What did Jennifer see when she looked at him? She sees the same as you do, Sam. She sees Kevin and she can’t help but to love him as you love him.

Sam reached out, tempted to brush his cheek. No, not as I love him. No one can love him as I love him. I would give my life for this man.She withdrew her hand. A tear broke down her right cheek. Oh, how I love you, dear Kevin. Seeing you these last three days has reminded me how desperately I love you. Please, please tell me that you will slay this dragon. We will, Kevin. Together we will slay this beast, my knight.

The childhood role-playing reference flooded her with warmth. She turned away and walked into his closet. She wasn’t sure what she was looking for. Something that Slater had left. Something that the FBI missed because they wouldn’t have guessed that it belonged to Slater.

Kevin had ordered his clothes neatly. Slacks and shirts hung in a row, jeans and cargo pants folded and stacked, shoes on a rack. Seminary dress to the right, casual dress to the left. She smiled and ran her fingers through the slacks. She smelled the shirts. His scent lingered. Amazing how she recognized it after so many years. He was still a boy. A man, Sam. A man.

She searched the closet and then slowly worked her way through the rest of his room, walking around him, careful not to make any sound. Other than the rise and fall of his back, Kevin did not move. Sam found nothing.

The bathroom proved no better, and her spirit lightened. She didn’t want to find anything.

His study. Sam shut the door and sat at his desk. She ran a finger over his books: Introduction to Philosophy. Sociology of Religion. Hermeneutics Revealed. Two dozen others. He was in his first semester at the divinity school but he’d bought enough texts for two years, easily.

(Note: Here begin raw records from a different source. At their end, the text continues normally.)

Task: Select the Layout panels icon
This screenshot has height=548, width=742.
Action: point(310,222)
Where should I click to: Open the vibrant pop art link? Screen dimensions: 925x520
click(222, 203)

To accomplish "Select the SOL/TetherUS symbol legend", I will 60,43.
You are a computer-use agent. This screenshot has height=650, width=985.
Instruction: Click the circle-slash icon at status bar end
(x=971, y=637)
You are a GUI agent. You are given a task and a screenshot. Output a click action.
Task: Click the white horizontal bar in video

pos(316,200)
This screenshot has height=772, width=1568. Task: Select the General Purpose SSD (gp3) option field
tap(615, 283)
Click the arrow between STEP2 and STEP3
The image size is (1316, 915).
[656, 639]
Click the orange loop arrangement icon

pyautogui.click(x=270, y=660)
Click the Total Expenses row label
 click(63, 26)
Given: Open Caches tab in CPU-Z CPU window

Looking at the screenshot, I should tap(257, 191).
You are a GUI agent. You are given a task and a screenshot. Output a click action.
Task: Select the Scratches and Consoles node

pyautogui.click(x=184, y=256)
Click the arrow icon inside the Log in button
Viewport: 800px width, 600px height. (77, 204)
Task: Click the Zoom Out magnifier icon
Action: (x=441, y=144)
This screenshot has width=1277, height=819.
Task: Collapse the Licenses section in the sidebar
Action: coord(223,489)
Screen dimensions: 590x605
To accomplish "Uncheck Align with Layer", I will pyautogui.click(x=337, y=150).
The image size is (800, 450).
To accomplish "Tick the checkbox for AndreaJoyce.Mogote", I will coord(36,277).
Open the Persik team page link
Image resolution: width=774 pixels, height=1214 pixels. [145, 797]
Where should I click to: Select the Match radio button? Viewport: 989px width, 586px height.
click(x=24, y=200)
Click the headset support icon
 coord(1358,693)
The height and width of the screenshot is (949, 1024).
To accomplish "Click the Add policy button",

On the floor beside the desk she saw a small pile of paper, which she picked up. A paper he’d titled “The True Natures of Man.” He was a true man.

Please, Sam, let’s cut the romantic drivel and do what you came to do.

She was less concerned about noise; there were two doors between her and Kevin. She searched the drawers and removed the books one by one. This is where Slater would leave a clue. This was the room of the mind. He was obsessed with numbers and mind games. The mind. Somewhere, somewhere.